NEW YORK (GenomeWeb) – Signal Genetics reported on Wednesday a 43 percent drop in its second quarter revenues on a sharp decrease in test orders. 

The Carlsbad, California-based molecular diagnostics firm said that for the three months ended June 30, it recorded $734,000 in revenues, down from $1.3 million in the year-ago quarter. Test orders retreated 24 percent year over year to 770 in Q2 2015, resulting from a decrease in the number of tests billed for research and clinical patients at the University of Arkansas Medical Sciences, Signal's primary customer. 

The firm added that it expects a reduction in research funding to UAMS to continue to have a negative impact on its UAMS-related revenue. Outside of UAMS, however, the number of tests billed to US hospitals in Q2 2015 rose 70 percent year over year to 187, Signal said. 

"It is important to note that our long-term plan has always been to grow the business beyond our ongoing strategic relationship with UAMS," Signal's President and CEO Samuel Riccitelli said in a statement. "These efforts have continued to progress well, with sales to hospitals outside of UAMS reaching record volume during the quarter," and agreements such as a master service agreement that the firm recently reached with an unnamed pharmaceutical firm to use Signal's MyPRS test. 

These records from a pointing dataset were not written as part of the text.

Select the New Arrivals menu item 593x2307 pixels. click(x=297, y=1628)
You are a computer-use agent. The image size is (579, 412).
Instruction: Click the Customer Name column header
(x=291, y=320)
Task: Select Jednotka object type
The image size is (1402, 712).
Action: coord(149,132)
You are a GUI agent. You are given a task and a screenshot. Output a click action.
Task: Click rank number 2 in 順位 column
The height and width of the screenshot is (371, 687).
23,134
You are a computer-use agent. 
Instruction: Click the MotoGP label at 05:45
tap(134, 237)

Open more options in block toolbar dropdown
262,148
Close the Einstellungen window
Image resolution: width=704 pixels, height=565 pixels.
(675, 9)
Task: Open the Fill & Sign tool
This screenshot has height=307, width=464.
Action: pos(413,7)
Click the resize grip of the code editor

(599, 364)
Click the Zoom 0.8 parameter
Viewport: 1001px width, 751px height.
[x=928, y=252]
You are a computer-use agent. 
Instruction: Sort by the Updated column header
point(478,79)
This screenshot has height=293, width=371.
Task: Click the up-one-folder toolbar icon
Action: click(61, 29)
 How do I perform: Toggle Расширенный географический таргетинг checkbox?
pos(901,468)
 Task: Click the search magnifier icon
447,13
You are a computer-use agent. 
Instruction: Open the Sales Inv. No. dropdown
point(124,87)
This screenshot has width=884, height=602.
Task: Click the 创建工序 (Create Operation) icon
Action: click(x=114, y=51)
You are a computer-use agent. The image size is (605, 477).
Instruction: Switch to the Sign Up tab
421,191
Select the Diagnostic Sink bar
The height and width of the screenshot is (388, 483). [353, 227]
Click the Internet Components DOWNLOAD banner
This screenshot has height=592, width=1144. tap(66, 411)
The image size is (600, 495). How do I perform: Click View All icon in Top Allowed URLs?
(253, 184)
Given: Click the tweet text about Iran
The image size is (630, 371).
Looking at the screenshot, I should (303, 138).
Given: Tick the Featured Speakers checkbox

The microarray-based gene expression profiling assay is used to predict the risk of early relapse in high-risk multiple myeloma patients and to enable physicians to stratify patients and choose the most appropriate treatments. 

Signal's net loss for the recently completed quarter shrank to $2.6 million, or $.33 per share, from a net loss of $3.3 million, or $4.73 per share, in the year-ago quarter. 

Signal, which went public in June 2014, used about 7.8 million shares to calculate its per-share loss in Q2 2015, compared to 695,454 shares in the year-ago quarter. 

Its R&D expenses increased 52 percent year over year to $194,000 from $128,000, while its SG&A costs decreased 20 percent to $2.4 million from $3 million. 

Signal exited the second quarter with $10.4 million in cash.